Para as crianças, o projeto foi uma eterna brincadeira. Eles foram autores de todo processo desde a pesquisa até a ampliação dos gestos. Os elementos da dança popular brasileira foram mesclados aos de dança contemporânea, mas sem preocupação com a teoria.

“O brincante deve entender o conceito da dança. Onde é que se dança? De onde ela veio? Qual a história dela? Quem são os brincantes? A técnica é pequena, ela vem naturalmente quando eu entendo esse conceito maior”, explica Cris Mara.

Nasce a dançarina
Criada no interior de São Paulo, em Fernandópolis, a relação com a arte deu-se ainda na infância de Cris Mara. Eram outros tempos. Nada de brincadeiras em quadras de condomínios ou tempo preenchido com atividades programadas como inglês, balé e judô. O espaço eram as ruas, as árvores, o quintal de chão de terra batida, o muro do vizinho, o riacho e qualquer lugar aonde a imaginação e seus pés a conduzissem. O tempo não era um algoz, ele parecia infinito. “Lava as mãos e vem comer!” era o sinal de que a brincadeira havia de ser interrompida, mas só naquele dia.

“Contei muita história em cima de pé de manga”, relembra a professora. Mas é ao falar do circo que os olhos de Cris Mara brilham e que, entre devaneios, a criança de outrora espia o mundo. “O que eu tinha de arte na minha vida? O circo. Aquele cirquinho de interior. Eu assistia a todos os espetáculos – aos mesmos espetáculos várias vezes. Um circo que tinha teatro, dança, tinha a coisa da poesia muito presente. O trapezista, as dançarinas... era esse o meu universo e eu sonhava em um dia ser artista de circo”.

Foi durante as apresentações naquele pequeno picadeiro que Cris Mara sentiu o coração bater forte pela dança. A jovem Cris Mara fez o curso de magistério e formou-se professora, mas a paixão pela dança nunca foi esquecida. Após alguns anos trabalhando como educadora, já na capital paulista, decidiu unir as duas atividades que amava e embarcou na graduação em dança, tornando-se uma professora especializada em Arte e Educação.

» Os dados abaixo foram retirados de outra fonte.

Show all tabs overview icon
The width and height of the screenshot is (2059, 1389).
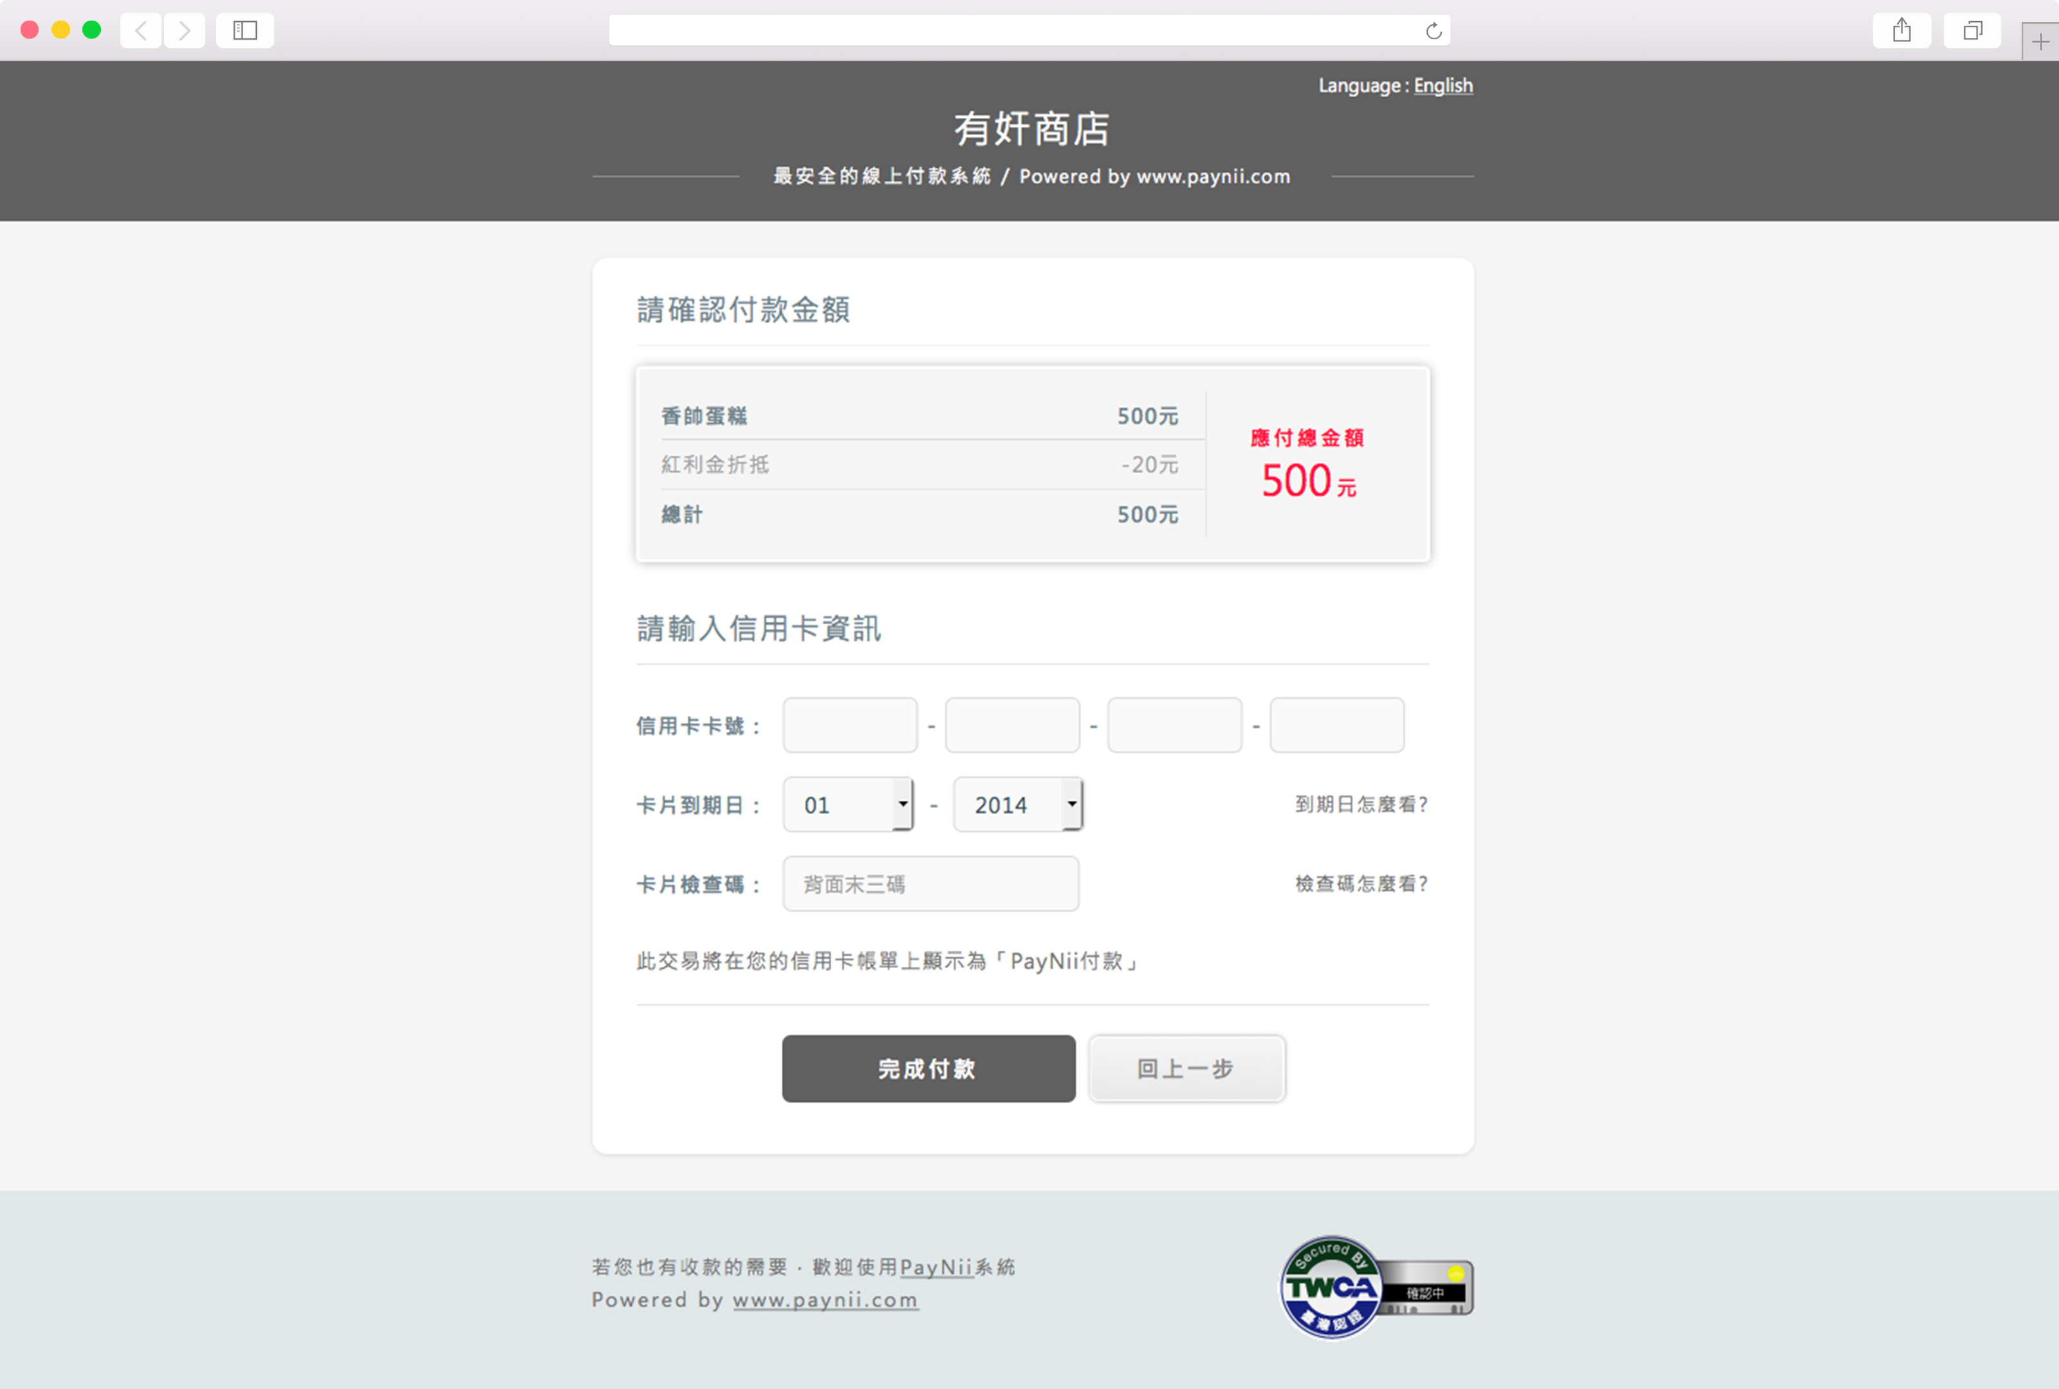click(x=1972, y=31)
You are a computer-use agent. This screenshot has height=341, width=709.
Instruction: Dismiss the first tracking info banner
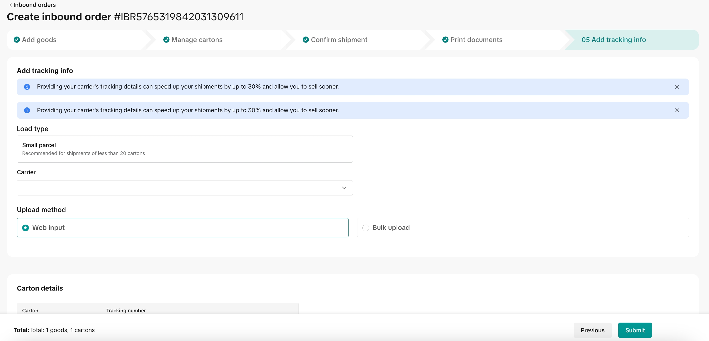point(677,87)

Cris Mara não se tornou artista de circo, mas uma artista capaz da mais fina alquimia educativa: transformar brincadeira em dança e dança em brincadeira, onde cabem todos. “Todo mundo é capaz de dançar, o adulto ou a criança. Ninguém tem que fazer o mesmo movimento, cada um tem que fazer o seu movimento.”

Veja um vídeo sobre o projeto de Cris Mara clicando aqui.

FONTE: http://www.todospelaeducacao.org.br/comunicacao-e-midia/noticias/25116/ciranda-de-brincadeiras/

Comentários

Por Sandra Aparecida Zotovici
em 9 de Janeiro de 2013 às 15:18.

Pessoal,

Esse trabalho é maravilhoso, pois envolve o lúdico, o movimento, a sociabilização, o resgate cultural e cotidiano por meio da dança. Precisamos de educadores que tenham essa capacidade de transformar, criar e inovar as aulas de dança.